## start MATERIAL PROVIDED

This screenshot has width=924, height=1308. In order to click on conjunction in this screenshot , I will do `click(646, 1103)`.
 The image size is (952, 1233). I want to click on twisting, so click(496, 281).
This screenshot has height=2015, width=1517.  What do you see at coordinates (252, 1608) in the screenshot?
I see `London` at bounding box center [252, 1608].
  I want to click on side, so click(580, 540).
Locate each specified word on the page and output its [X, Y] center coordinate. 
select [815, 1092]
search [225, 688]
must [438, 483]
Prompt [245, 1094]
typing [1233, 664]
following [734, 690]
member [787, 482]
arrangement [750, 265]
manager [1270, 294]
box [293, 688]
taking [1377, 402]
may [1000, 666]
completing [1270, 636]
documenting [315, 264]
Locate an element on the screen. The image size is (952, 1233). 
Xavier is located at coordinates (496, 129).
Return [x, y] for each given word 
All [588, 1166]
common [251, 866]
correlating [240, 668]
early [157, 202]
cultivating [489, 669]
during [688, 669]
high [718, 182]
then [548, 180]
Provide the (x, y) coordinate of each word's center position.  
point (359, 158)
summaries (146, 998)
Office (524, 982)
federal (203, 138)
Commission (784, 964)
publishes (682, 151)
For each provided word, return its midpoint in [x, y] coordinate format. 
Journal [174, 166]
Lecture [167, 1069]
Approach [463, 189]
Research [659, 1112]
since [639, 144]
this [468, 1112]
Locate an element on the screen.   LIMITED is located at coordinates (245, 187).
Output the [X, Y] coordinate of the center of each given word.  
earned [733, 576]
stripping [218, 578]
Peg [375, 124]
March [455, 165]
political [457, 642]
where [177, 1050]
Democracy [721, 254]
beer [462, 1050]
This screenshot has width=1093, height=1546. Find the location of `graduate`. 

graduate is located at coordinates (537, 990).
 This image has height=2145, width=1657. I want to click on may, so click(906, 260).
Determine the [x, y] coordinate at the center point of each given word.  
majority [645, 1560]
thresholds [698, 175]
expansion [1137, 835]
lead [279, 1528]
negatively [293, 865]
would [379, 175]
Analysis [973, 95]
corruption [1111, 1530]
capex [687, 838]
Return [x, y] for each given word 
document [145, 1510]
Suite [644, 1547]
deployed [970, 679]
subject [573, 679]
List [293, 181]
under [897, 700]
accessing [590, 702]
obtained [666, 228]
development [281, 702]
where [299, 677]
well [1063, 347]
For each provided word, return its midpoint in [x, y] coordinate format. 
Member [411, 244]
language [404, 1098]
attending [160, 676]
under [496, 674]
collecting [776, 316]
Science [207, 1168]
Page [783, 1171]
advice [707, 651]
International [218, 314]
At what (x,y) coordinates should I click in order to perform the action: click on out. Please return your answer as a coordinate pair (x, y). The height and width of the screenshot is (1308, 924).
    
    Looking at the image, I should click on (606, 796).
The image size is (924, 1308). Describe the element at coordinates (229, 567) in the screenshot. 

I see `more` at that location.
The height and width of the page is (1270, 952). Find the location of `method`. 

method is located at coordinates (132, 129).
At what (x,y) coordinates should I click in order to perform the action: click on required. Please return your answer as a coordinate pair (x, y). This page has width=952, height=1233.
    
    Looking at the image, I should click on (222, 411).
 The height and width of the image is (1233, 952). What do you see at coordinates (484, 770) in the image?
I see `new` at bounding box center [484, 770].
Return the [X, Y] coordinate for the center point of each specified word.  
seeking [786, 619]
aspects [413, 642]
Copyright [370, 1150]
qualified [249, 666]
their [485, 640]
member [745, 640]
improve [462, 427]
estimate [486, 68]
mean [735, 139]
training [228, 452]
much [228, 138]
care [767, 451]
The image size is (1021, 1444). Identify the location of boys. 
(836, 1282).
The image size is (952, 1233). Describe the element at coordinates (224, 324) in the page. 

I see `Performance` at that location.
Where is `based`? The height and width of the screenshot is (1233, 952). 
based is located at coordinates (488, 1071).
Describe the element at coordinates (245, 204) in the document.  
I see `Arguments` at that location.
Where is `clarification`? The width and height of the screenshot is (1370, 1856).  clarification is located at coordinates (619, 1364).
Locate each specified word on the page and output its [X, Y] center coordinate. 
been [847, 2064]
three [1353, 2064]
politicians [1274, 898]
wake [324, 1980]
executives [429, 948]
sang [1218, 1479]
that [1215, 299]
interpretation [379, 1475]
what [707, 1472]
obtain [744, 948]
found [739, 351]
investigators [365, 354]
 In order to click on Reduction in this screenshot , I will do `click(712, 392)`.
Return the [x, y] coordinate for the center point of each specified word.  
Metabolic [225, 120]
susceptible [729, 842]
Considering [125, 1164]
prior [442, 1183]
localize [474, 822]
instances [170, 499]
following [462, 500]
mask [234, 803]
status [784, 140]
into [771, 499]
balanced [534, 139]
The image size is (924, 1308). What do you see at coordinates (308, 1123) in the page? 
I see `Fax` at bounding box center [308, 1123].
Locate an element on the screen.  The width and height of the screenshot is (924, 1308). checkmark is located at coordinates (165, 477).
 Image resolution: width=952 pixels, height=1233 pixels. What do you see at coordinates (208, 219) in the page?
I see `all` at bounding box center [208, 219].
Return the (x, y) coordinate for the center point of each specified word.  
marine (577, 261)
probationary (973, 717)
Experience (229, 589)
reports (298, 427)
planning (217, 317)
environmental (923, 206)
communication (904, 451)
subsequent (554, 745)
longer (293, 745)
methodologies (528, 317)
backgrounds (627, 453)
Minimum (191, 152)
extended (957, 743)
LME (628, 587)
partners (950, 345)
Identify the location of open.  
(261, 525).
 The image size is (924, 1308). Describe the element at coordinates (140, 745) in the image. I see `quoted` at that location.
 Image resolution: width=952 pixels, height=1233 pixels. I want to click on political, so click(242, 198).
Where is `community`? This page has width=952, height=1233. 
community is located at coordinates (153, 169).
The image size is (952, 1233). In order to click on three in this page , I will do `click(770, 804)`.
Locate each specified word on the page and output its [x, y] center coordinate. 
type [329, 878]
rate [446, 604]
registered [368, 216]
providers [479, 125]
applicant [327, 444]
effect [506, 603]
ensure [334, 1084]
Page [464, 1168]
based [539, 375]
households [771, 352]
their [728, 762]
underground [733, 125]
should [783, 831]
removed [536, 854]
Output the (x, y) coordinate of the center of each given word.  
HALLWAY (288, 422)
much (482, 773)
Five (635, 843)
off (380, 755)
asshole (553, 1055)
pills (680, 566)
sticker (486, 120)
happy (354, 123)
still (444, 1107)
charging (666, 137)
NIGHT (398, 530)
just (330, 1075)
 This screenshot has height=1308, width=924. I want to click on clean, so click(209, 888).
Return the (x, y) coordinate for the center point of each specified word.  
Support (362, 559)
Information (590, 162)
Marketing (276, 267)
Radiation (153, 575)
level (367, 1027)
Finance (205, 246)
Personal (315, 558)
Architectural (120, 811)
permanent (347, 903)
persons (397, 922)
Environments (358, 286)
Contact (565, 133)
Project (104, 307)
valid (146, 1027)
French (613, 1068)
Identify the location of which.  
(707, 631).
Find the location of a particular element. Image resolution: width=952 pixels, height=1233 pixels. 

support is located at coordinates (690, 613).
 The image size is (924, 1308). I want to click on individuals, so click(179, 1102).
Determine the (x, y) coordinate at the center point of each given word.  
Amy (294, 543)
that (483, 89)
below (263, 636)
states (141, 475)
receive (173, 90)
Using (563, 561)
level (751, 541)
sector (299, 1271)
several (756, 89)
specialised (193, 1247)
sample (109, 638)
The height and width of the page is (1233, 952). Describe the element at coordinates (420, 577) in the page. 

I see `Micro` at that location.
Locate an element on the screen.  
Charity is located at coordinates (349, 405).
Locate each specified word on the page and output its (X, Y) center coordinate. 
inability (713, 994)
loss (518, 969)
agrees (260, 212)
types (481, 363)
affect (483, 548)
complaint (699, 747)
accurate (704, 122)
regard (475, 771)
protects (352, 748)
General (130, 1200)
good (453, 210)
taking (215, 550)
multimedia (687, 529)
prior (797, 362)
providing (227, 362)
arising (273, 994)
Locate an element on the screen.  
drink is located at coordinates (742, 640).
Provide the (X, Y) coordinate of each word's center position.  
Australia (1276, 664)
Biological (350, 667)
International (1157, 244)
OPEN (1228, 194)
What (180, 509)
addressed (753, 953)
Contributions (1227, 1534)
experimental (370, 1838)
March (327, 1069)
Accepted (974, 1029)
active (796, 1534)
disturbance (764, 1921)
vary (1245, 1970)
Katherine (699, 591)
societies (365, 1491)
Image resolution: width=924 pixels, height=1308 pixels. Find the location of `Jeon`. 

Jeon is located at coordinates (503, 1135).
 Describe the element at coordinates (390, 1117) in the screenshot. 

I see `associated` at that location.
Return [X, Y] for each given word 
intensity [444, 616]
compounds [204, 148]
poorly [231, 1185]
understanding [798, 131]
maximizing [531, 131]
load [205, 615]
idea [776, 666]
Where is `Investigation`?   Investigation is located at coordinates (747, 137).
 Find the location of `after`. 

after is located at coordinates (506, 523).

## end MATERIAL PROVIDED

Copy out again, unchanged, everything in the entries from the line containing "communication (904, 451)" down through the line containing "providers [479, 125]".

CORRECT RESPONSE
communication (904, 451)
subsequent (554, 745)
longer (293, 745)
methodologies (528, 317)
backgrounds (627, 453)
Minimum (191, 152)
extended (957, 743)
LME (628, 587)
partners (950, 345)
Identify the location of open.  
(261, 525).
 The image size is (924, 1308). Describe the element at coordinates (140, 745) in the image. I see `quoted` at that location.
 Image resolution: width=952 pixels, height=1233 pixels. I want to click on political, so click(242, 198).
Where is `community`? This page has width=952, height=1233. 
community is located at coordinates (153, 169).
The image size is (952, 1233). In order to click on three in this page , I will do `click(770, 804)`.
Locate each specified word on the page and output its [x, y] center coordinate. 
type [329, 878]
rate [446, 604]
registered [368, 216]
providers [479, 125]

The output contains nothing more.